The family made an attempt in May 2001 to return to Kosovo, but were forced
to flee again by stone-throwing neighbors. They applied for refugee status
in Denmark.
The family's request for refugee status was rejected by the Danish
Refugee Board on April 14, 2003. On that same date, their attorney
filed an application for permission to stay on humanitarian grounds. As
of May 9, 2003, that application was still pending. Despite this, the
Danish police on April 29, 2003, sent a letter giving the applicants to
May 15 to "voluntarily" leave the country and receive financial
assistance or face forced expulsion and possible detention. ERRC has
received credible reports that numerous refugees from the former
Yugoslavia received the same letter from the Danish police, despite
extensive evidence of the life-threatening situation faced by many
Kosovo Romani returnees.
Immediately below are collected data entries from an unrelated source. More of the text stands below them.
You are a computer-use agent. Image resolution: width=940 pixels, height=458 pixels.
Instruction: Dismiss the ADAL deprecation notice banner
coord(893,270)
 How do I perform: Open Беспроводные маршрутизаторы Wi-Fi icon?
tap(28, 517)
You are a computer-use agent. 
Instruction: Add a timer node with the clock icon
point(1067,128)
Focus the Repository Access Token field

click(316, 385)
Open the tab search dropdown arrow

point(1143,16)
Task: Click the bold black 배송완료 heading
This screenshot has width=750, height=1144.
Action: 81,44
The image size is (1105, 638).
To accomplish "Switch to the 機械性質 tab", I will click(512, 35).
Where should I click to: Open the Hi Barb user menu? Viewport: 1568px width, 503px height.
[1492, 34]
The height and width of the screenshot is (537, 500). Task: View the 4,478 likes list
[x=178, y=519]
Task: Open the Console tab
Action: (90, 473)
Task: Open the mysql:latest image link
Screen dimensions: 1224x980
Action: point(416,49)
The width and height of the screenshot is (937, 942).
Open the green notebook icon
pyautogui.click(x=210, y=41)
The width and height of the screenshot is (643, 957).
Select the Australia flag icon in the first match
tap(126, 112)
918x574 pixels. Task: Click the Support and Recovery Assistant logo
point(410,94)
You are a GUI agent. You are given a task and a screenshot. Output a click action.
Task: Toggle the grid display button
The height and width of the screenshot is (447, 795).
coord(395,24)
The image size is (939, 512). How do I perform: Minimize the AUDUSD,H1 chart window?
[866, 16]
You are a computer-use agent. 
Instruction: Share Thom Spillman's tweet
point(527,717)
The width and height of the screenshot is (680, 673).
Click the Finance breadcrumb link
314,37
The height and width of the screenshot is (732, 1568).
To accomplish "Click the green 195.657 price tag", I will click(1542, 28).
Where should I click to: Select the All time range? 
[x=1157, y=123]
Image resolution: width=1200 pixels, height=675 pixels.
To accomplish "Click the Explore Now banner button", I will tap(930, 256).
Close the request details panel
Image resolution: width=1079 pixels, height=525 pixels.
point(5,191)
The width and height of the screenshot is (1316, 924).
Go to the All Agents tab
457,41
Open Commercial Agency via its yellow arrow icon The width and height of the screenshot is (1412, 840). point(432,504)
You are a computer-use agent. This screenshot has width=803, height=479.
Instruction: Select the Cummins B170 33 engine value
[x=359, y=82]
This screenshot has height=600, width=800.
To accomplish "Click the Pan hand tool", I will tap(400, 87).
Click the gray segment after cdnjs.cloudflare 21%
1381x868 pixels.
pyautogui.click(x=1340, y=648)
The application alleges that tens of thousands
of displaced Roma currently live in conditions of utter destitution and
extreme poverty in the rest of Serbia and Montenegro, frequently
squatting in extremely substandard conditions under bridges or elsewhere
in the open because such arrangements are apparently preferable to a
return to Kosovo.
The Strasbourg application relies on Article 3 of the European
Convention on Human Rights, which prohibits torture and inhuman and
degrading treatment and argues that the forced return of this family to
Kosovo would subject them to violence, a lack of adequate housing,
medical care and employment opportunities, and abject poverty. It cites
numerous alarming reports prepared by international human rights
organizations, including a recent April 2003 report prepared by Amnesty
International documenting numerous disappearances and abduction, attacks
and threats directed against Roma returnees in Kosovo as well as severe
denial of freedom of movement and access to health care. The United
Nations High Commissioner for Refugees in a January 2003 report stated,
"Members of non-ethnic Albanian minorities originating from Kosovo
continue to face security threats, which place their lives and
fundamental freedoms at risk. [.] Significantly, security threats can be
severe (grenade attacks, physical assault) among the Roma [.] throughout
Kosovo."
Commenting on the threatened expulsion, ERRC Legal Director Gloria Jean
Garland said: "Denmark has in the past year become a leader among those
European states seeking to expel foreigners or otherwise exert pressure
on such persons to leave Denmark, regardless of the conditions such
persons may face upon return to their country-of-origin. Danish policies
in this area call seriously into question the government's commitment to
upholding international human rights standards."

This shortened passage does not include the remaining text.